C’est une décision qui relève de la compétence nationale. Mais les risques de blanchiment d’argent, de fraude fiscale et de corruption ont encouragé la Commission à se pencher sur une pratique préoccupante au sein de l'Union européenne. L’attribution de passeports et de visas « dorés » présenterait un danger pour la sécurité de l'Union européenne, car elle permet à "des personnes non-européennes du crime organisé d'intégrer le territoire européen", comme l'alerte l’exécutif européen dans son premier rapport sur le sujet des golden visas.

Comme le souligne le magazine The Atlantic, "sur les 28 États membres de l’UE, 20 pays vendent des permis de séjour à de riches expatriés […]. Ces États gagnent des milliards de dollars en vendant des permis de séjour permanents, et parfois même leur nationalité, à des super-riches".

Or, pour la Commission européenne, cette pratique menace la sécurité en facilitant le blanchiment d’argent et la corruption. "Il y a un manque d’informations disponibles sur la mise en œuvre pratique ainsi qu’une certaine discrétion sur la façon dont les Etats membres gèrent les questions de sécurité.
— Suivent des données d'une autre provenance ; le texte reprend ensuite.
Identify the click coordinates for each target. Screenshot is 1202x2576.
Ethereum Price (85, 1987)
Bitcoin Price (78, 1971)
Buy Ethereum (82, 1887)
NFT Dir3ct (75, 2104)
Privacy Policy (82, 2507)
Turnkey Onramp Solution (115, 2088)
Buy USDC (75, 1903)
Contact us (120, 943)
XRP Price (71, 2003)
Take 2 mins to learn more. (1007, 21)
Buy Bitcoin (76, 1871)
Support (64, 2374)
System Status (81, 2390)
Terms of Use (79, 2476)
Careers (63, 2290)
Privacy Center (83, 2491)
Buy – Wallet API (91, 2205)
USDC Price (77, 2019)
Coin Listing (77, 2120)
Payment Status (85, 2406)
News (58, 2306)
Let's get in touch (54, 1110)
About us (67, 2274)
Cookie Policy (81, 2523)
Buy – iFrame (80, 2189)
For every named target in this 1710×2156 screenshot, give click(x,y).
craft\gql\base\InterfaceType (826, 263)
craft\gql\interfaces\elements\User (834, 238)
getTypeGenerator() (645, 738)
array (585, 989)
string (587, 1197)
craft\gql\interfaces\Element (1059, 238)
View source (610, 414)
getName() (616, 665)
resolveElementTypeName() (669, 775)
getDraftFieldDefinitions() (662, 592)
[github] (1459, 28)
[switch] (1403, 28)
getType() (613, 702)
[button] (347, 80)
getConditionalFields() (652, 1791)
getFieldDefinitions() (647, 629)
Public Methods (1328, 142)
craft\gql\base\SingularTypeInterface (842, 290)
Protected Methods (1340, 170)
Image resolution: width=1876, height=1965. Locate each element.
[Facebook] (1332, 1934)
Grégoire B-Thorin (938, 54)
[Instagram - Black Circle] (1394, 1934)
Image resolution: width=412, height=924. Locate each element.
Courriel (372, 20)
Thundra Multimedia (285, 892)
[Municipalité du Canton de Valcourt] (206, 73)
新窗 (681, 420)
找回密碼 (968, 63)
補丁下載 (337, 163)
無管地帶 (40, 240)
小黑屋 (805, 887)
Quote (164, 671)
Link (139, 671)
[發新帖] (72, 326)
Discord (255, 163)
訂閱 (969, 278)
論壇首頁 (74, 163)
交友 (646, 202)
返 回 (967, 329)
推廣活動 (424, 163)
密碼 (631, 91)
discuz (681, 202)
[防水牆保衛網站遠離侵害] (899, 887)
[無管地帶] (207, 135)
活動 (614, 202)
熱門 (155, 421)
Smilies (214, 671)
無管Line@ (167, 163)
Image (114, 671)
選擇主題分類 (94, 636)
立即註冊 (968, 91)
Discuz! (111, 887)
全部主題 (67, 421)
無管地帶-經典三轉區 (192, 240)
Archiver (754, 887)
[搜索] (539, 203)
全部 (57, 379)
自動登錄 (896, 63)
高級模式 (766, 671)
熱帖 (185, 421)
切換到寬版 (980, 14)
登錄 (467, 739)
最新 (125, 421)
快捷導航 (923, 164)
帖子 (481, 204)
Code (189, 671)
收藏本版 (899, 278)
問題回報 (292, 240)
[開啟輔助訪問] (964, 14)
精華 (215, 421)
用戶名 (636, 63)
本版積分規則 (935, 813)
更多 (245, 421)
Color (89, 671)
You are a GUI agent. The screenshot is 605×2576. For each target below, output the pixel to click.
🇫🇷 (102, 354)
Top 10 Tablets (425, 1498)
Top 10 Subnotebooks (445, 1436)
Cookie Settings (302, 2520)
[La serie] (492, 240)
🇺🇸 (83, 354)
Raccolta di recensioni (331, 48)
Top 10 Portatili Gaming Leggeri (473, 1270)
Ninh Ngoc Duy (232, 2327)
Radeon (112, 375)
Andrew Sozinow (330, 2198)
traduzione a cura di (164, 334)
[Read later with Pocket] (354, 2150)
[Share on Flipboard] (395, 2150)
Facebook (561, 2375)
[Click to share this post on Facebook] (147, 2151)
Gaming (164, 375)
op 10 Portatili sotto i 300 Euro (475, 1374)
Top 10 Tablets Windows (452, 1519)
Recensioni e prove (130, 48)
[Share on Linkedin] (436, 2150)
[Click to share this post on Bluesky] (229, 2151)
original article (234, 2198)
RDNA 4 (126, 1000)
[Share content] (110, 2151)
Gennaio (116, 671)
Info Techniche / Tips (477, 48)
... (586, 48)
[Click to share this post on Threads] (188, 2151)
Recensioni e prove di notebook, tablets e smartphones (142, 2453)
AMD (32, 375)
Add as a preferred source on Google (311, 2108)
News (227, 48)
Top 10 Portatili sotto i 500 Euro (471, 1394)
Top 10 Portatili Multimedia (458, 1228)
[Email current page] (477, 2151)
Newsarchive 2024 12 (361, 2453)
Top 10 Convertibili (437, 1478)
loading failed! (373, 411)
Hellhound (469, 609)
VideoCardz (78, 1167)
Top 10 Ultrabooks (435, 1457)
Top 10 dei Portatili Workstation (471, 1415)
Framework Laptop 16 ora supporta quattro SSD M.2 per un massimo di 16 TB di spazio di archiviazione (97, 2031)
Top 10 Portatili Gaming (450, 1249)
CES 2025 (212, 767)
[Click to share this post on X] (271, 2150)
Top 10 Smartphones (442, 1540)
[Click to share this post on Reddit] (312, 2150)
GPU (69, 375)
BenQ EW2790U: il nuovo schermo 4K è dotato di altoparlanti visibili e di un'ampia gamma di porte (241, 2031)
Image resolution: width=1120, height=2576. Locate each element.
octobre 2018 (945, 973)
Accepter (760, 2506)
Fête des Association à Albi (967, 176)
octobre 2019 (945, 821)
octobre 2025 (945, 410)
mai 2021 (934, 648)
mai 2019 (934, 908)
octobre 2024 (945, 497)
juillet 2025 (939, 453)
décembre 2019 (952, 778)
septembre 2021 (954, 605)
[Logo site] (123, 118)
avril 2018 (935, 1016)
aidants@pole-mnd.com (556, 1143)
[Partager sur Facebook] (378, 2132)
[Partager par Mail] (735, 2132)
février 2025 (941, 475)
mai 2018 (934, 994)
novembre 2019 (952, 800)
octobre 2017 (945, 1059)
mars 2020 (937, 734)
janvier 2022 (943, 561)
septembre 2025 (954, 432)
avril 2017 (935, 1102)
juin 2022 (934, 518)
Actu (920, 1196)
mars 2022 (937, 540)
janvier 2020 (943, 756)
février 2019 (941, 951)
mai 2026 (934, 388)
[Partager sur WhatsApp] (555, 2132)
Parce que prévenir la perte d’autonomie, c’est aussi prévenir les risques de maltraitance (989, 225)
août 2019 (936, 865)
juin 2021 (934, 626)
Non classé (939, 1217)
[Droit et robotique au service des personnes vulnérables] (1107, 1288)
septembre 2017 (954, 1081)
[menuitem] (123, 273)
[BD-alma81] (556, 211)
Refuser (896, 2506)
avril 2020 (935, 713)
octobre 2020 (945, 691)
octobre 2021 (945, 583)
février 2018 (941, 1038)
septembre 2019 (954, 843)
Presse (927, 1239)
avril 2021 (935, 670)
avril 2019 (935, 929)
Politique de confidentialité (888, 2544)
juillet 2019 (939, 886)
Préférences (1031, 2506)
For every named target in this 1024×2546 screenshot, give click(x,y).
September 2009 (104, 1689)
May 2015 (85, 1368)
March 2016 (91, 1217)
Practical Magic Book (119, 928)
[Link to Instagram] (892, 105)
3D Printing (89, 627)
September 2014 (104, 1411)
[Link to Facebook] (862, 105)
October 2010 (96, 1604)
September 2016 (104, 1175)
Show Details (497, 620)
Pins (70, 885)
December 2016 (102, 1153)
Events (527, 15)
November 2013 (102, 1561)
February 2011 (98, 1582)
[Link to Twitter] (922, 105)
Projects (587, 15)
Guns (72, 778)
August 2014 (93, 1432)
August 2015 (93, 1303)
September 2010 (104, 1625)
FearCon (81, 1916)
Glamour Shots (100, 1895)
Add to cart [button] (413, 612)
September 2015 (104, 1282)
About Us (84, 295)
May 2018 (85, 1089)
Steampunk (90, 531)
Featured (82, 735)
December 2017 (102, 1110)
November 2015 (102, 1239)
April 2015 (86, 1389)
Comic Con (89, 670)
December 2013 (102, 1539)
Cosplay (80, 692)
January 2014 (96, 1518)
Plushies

De plus, le nombre total de permis de résidence n’est pas connu à cause d’un manque de transparence et de surveillance", s’inquiète la Commission.

De 100 000 à 5 millions d’euros pour un passeport

Une préoccupation partagée par de nombreuses ONG. Ainsi, pour Maira Martini, co-auteure pour Transparency International d’un rapport sur le sujet, le risque principal est qu’une personne poursuivie par la justice et recherchée dans un pays hors UE obtienne un passeport européen et compromette les procédures d’extradition.

Ou alors qu’il utilise sa nouvelle nationalité pour blanchir de l’argent volé à son pays d’origine.

D’après les estimations de Global Witness et Transparency International, 100 000 personnes, notamment des Russes et des Chinois, ont acheté un visa européen ces dix dernières années.

La Commission européenne s’inquiète particulièrement des pratiques constatées à Chypre, à Malte et en Bulgarie, trois pays qui vendent directement des passeports.

Dix-sept autres Etats membres, dont la France et le Royaume-Uni, permettent à des non-européens de se procurer des visas de résident, ce qui leur donne la possibilité de passer en Europe pendant presque 10 ans, contre paiement allant de 100 000 à 5 millions d’euros.

Dérégulation post-Brexit

Outre-Manche, le candidat à un permis de résidence doit garantir un investissement minimum de 2 millions de livres sur cinq ans dans des obligations d’État, des prêts ou des actions.

Le système des « Golden visas » y a été créé par John Major dans les années 1990 et amplifié par Gordon Brown en 2008.

Si le nombre de candidats a chuté depuis 2015, lorsque l’ouverture d’un compte bancaire britannique a été rendu obligatoire, les milliardaires hongkongais, russes ou encore chinois restent séduits par le dispositif. Plus de 3 000 personnes ont obtenu un Golden visa entre 2008 et 2015, selon l’enquête de Pierre de Gasquet pour Les Échos.

Or, si le gouvernement britannique avait mis le système sous surveillance en décembre, l’incertitude règne quant aux conséquences du Brexit et la "tendance à vouloir déréguler le système financier pour attirer des investissements à n’importe quel coût", comme le souligne Rachel Davies Teka, responsable de Transparency International UK.

Côté continental, la Commission craint surtout le développement d’une nouvelle forme de concurrence intra-européenne. Elle a ainsi décidé de mettre sur pied avant la fin de l’année un groupe de travail chargé de renforcer la transparence, la gouvernance et la sécurité de ces pratiques controversées.